In a surprising analysis, scientists from the University College Cork (UCC) have asserted that happiness begins in the gut. Simply put, the findings showed that serotonin or the happy hormone is controlled by bacteria found in the gut.
This scenario especially holds good during early growth years, the team said. In the research that was conducted, it was observed that serotonin levels were influenced in mice lacking gut microbes in their early lives.
Professor John F Cryan, senior author on the publication and Head of the Department of Anatomy & Neuroscience at UCC, cited, “As a neuroscientist these findings are fascinating as they highlight the important role that gut bacteria play in the bidirectional communication between the gut and the brain, and opens up the intriguing opportunity of developing unique microbial-based strategies for treatment for brain disorders.”

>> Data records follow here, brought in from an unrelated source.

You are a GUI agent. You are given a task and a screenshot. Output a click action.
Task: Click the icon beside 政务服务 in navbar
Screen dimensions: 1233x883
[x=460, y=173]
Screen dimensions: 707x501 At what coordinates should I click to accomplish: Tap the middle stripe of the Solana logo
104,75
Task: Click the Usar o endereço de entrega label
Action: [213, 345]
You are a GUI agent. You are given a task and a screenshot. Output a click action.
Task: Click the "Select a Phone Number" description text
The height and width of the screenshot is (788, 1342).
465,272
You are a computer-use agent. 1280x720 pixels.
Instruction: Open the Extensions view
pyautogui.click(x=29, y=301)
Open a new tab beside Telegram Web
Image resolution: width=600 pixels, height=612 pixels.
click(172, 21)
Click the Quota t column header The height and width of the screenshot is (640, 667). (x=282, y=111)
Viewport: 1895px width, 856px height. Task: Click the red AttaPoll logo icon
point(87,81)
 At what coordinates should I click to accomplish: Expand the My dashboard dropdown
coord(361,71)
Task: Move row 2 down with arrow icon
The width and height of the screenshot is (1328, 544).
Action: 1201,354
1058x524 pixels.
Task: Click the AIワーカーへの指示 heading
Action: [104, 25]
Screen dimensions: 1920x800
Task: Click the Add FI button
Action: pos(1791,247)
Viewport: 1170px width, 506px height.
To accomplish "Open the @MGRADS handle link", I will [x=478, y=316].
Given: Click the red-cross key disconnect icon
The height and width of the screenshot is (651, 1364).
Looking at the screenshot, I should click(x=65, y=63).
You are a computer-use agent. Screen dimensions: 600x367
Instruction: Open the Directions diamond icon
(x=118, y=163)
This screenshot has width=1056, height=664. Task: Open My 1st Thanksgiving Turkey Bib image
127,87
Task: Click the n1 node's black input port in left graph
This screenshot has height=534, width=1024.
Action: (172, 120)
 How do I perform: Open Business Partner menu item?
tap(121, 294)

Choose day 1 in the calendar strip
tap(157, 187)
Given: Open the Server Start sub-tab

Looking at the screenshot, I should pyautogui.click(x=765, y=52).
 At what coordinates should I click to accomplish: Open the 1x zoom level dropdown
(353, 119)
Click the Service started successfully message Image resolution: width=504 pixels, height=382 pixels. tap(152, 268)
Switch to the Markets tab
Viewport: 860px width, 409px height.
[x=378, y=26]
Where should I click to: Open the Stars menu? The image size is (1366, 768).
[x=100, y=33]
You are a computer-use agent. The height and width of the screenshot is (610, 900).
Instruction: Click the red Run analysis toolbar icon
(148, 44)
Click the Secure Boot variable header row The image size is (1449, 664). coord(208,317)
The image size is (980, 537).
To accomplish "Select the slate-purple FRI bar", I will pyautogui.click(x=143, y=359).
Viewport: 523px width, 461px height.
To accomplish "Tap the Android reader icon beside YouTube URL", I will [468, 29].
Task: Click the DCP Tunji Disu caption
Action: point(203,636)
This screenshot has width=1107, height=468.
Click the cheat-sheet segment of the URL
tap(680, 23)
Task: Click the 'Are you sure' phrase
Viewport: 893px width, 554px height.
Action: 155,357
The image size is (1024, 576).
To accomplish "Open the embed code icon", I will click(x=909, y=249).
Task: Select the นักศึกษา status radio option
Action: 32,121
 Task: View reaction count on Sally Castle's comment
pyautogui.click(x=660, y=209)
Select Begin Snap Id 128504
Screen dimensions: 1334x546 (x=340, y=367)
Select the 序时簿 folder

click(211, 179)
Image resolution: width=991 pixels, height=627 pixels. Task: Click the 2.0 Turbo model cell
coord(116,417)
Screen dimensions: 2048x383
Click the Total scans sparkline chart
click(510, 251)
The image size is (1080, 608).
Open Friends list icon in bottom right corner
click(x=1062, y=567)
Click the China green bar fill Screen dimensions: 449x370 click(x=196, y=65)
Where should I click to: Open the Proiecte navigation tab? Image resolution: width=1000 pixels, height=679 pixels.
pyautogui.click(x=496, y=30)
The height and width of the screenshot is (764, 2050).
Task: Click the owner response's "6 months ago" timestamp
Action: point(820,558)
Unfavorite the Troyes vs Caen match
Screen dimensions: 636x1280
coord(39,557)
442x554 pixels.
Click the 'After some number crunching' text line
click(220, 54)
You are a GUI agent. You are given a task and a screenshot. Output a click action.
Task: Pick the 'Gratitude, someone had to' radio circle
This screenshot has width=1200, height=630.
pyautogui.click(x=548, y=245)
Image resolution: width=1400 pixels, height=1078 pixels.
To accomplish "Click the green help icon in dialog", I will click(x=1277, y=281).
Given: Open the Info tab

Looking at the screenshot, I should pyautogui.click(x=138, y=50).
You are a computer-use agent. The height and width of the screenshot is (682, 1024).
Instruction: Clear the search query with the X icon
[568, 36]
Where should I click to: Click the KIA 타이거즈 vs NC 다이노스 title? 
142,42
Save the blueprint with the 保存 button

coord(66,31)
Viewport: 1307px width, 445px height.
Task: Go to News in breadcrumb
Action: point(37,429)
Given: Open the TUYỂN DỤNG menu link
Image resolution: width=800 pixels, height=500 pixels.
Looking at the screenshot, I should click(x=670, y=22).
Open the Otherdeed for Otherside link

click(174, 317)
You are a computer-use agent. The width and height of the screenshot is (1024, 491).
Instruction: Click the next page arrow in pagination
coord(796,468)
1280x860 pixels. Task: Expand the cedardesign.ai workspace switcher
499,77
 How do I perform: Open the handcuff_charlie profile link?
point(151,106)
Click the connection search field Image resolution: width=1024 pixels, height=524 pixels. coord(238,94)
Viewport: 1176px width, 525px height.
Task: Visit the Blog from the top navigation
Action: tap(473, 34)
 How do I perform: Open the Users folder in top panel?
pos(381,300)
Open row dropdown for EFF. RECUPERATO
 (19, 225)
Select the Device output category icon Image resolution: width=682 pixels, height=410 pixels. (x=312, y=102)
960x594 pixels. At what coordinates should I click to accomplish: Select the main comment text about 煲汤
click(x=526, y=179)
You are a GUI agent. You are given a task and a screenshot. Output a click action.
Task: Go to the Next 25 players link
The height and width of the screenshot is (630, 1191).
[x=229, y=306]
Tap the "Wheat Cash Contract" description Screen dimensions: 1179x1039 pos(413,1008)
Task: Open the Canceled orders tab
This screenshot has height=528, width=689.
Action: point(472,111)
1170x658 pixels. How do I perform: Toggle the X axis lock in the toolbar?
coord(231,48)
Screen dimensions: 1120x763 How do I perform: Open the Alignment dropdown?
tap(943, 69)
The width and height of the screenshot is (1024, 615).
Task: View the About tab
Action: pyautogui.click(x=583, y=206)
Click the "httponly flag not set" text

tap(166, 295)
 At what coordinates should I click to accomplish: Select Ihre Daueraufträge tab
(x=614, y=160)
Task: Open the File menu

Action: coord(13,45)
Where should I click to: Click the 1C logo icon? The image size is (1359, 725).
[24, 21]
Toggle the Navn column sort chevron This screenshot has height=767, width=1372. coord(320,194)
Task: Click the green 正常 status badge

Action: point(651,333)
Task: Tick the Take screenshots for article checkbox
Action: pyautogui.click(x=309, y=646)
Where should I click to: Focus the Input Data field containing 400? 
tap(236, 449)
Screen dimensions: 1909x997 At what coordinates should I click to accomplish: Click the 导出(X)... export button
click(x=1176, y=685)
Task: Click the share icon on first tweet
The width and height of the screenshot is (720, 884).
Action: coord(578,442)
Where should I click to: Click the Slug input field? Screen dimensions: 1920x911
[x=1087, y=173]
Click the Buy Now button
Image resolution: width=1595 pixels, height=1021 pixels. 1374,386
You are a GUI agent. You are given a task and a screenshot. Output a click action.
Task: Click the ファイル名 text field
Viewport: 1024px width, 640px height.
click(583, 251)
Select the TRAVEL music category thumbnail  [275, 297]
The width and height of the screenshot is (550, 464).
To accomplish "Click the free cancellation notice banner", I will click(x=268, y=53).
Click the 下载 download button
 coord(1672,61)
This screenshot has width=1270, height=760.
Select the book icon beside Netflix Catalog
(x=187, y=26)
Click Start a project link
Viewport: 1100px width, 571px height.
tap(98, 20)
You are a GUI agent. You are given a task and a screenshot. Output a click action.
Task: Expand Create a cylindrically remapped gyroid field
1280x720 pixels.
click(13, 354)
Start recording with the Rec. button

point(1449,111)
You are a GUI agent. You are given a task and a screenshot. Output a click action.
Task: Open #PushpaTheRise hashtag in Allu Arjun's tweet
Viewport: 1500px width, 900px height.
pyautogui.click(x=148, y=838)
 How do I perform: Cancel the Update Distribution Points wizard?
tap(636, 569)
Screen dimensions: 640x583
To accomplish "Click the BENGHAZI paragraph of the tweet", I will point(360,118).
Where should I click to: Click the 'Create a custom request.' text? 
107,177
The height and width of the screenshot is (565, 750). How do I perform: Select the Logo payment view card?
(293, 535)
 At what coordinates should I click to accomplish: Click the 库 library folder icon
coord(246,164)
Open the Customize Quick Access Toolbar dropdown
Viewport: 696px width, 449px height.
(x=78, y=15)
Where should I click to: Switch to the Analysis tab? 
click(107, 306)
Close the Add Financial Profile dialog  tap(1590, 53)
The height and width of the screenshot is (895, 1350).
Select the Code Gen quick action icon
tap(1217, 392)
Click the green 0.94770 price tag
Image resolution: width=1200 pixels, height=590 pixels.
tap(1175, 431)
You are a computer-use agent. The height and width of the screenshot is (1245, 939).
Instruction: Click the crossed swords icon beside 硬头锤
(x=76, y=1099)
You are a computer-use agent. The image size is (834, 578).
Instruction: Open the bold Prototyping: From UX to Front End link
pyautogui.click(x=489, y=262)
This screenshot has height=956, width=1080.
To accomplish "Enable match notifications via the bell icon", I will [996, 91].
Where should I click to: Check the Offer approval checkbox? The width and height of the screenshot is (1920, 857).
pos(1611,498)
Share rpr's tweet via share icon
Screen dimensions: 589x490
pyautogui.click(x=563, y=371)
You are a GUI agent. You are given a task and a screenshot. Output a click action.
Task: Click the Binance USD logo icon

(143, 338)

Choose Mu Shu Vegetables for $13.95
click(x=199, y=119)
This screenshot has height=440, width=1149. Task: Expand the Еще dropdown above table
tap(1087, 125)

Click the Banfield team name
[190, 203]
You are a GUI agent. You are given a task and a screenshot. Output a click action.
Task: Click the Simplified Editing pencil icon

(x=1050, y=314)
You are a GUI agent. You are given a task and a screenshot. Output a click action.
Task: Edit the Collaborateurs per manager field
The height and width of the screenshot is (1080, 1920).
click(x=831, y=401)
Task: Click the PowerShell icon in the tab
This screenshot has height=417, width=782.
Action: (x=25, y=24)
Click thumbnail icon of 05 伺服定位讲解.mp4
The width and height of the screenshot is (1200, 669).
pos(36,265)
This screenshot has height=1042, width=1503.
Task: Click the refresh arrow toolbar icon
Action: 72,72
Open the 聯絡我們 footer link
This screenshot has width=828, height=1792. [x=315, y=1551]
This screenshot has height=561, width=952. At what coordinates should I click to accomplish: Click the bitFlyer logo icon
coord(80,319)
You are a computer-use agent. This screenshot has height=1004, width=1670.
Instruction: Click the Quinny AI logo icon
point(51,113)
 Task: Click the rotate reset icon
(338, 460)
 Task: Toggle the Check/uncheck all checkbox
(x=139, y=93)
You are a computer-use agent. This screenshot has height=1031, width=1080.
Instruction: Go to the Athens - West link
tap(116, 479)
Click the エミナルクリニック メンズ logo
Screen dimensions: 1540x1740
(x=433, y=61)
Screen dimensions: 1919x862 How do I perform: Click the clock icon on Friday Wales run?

Moreover, the team found that the aforesaid effect could not be reversed even by addition of bacteria prior to adulthood. Most anti-depressant pills target serotonin as it regulates emotions and feelings of happiness. A gender difference came forward, as male mice prototypes were seemingly affected to a greater extent than the female counterparts.
Reported in the journal, Molecular Psychiatry, the outcomes showed that the body comprised a ‘microbiome-gut brain axis’ that controlled moods and behaviors. Initial studies have shown how gut bacteria play an important role in metabolic conditions like diabetes.